*** Material supplied Section Begins ***
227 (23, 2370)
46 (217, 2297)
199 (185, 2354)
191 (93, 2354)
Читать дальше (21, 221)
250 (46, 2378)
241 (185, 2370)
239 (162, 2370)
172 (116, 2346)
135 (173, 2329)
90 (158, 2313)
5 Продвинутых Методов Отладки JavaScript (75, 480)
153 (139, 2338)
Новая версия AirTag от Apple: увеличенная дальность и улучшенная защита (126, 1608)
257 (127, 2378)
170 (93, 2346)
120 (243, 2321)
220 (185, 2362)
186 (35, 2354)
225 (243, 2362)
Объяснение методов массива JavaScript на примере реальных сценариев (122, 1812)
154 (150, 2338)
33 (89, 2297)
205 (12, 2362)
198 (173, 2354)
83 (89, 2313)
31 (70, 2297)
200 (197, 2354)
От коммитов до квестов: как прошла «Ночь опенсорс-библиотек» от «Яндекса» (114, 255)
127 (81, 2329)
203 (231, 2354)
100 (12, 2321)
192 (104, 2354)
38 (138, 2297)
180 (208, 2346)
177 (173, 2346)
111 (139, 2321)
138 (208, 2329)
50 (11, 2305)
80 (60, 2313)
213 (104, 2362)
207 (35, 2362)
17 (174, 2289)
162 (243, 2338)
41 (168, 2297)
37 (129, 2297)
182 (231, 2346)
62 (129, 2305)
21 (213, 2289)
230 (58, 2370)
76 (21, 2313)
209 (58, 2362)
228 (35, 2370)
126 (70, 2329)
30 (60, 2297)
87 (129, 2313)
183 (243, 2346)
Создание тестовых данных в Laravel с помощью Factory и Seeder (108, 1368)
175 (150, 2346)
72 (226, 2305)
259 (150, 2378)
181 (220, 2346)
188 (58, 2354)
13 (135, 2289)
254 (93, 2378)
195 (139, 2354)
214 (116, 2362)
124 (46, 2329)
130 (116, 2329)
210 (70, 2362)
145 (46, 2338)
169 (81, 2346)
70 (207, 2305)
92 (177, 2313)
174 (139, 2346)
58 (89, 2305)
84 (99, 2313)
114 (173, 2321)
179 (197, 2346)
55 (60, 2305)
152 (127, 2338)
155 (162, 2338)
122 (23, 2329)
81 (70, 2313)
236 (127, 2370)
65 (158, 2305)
*** Material supplied Section Ends ***
Task instructions: Could you repeat exactly the lines above from the line with "135 (173, 2329)" up to and including the line with "124 (46, 2329)", and only those?

Final answer:
135 (173, 2329)
90 (158, 2313)
5 Продвинутых Методов Отладки JavaScript (75, 480)
153 (139, 2338)
Новая версия AirTag от Apple: увеличенная дальность и улучшенная защита (126, 1608)
257 (127, 2378)
170 (93, 2346)
120 (243, 2321)
220 (185, 2362)
186 (35, 2354)
225 (243, 2362)
Объяснение методов массива JavaScript на примере реальных сценариев (122, 1812)
154 (150, 2338)
33 (89, 2297)
205 (12, 2362)
198 (173, 2354)
83 (89, 2313)
31 (70, 2297)
200 (197, 2354)
От коммитов до квестов: как прошла «Ночь опенсорс-библиотек» от «Яндекса» (114, 255)
127 (81, 2329)
203 (231, 2354)
100 (12, 2321)
192 (104, 2354)
38 (138, 2297)
180 (208, 2346)
177 (173, 2346)
111 (139, 2321)
138 (208, 2329)
50 (11, 2305)
80 (60, 2313)
213 (104, 2362)
207 (35, 2362)
17 (174, 2289)
162 (243, 2338)
41 (168, 2297)
37 (129, 2297)
182 (231, 2346)
62 (129, 2305)
21 (213, 2289)
230 (58, 2370)
76 (21, 2313)
209 (58, 2362)
228 (35, 2370)
126 (70, 2329)
30 (60, 2297)
87 (129, 2313)
183 (243, 2346)
Создание тестовых данных в Laravel с помощью Factory и Seeder (108, 1368)
175 (150, 2346)
72 (226, 2305)
259 (150, 2378)
181 (220, 2346)
188 (58, 2354)
13 (135, 2289)
254 (93, 2378)
195 (139, 2354)
214 (116, 2362)
124 (46, 2329)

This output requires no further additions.